About DennisJaheruddi

DennisJaheruddi · ‎08-12-2020

I am not sure if this is still relevant, but the root cause is shown as: Cannot migrate key if no previous encryption occurred I did not find much about this error, did you perhaps change your encryption settings? Or under which conditions did this problem occur?

DennisJaheruddi · ‎08-12-2020

The ListSFTP processor does not actually do anything with the file, it just builds a list of files that exist. Typically this would then feed into a GetSFTP processor. In the GetSFTP processor you can configure whether the original should be deleted, by default this would indeed happen. https://nifi.apache.org/docs/nifi-docs/components/org.apache.nifi/nifi-standard-nar/1.5.0/org.apache.nifi.processors.standard.GetSFTP/index.html

DennisJaheruddi · ‎08-12-2020

I believe the root cause here is likely that NiFi has some limits in how accurately it can store numeric data types internally. If you do not want to lose precesion, the best course of action is likely to indeed use a string under the hood. I know an improvement is requested in this area to allow for greater numeric precision, but at this time I do not know the status of this. --- Alternately, if I read your question the wrong way: The solution might also be to explicitly define the column type in Hive before writing, to avoid landing on string where it is not needed.

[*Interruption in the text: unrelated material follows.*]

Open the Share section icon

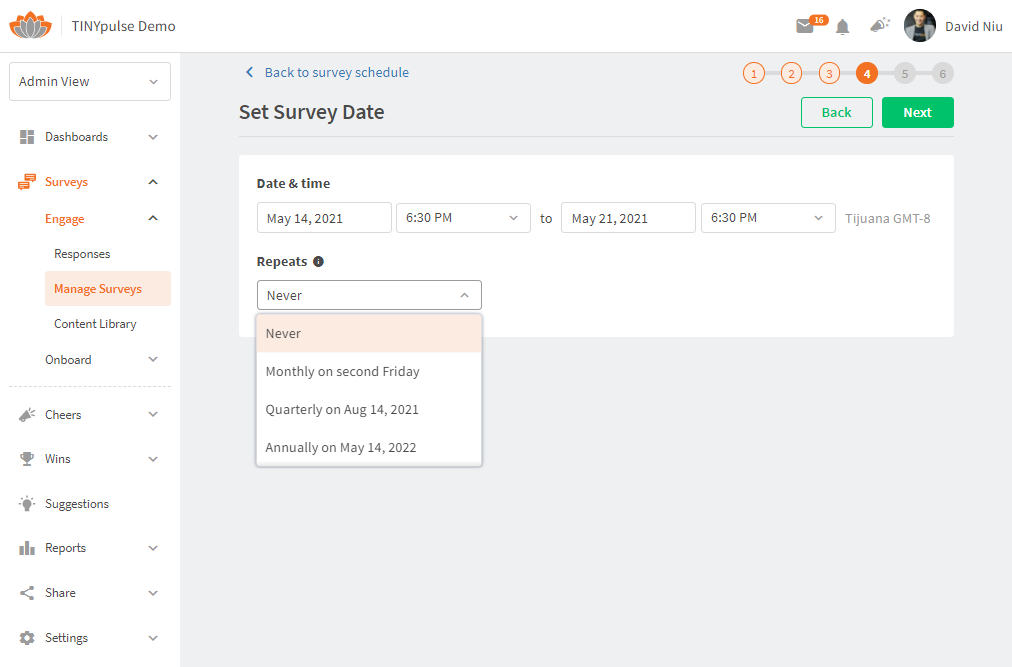click(x=27, y=592)
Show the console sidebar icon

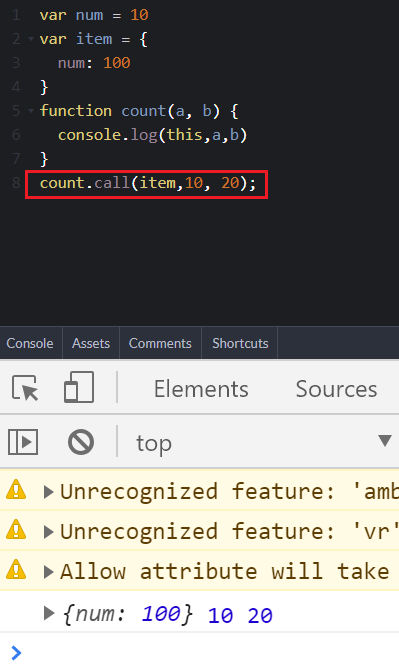[23, 442]
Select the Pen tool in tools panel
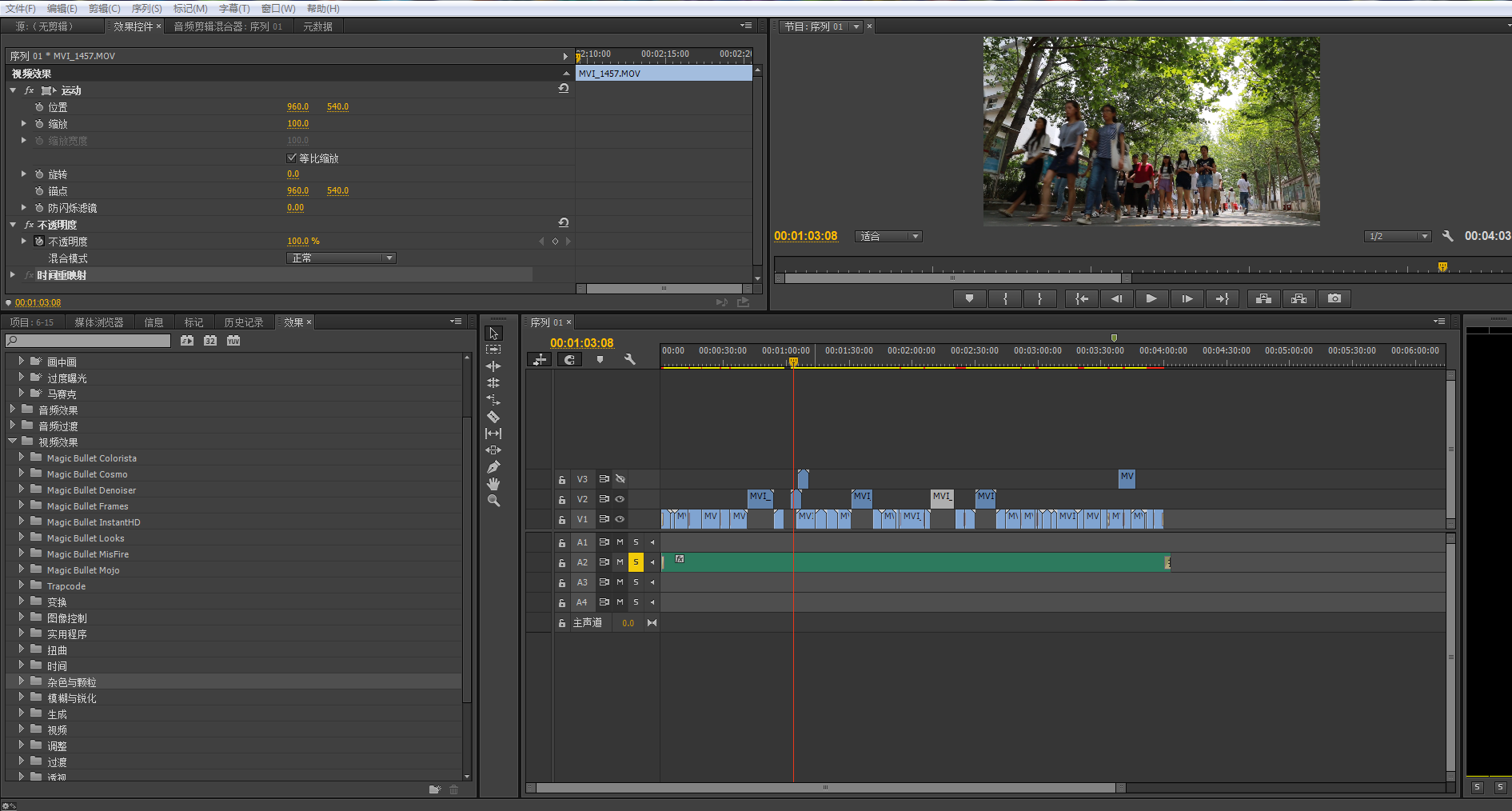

DennisJaheruddi · ‎08-12-2020

Unfortunately I am not able to help with the specific content of the error, but as you mention it is urgent and impacting a production run, I would highly recommend you to create a support ticket with the relevant information. You may ultimately get an answer via the community, but for urgent matters logging a support ticket is really the recommended course of action. ---- It may of course be possible there is a problem with your flow, consider trying to roll back to an older version.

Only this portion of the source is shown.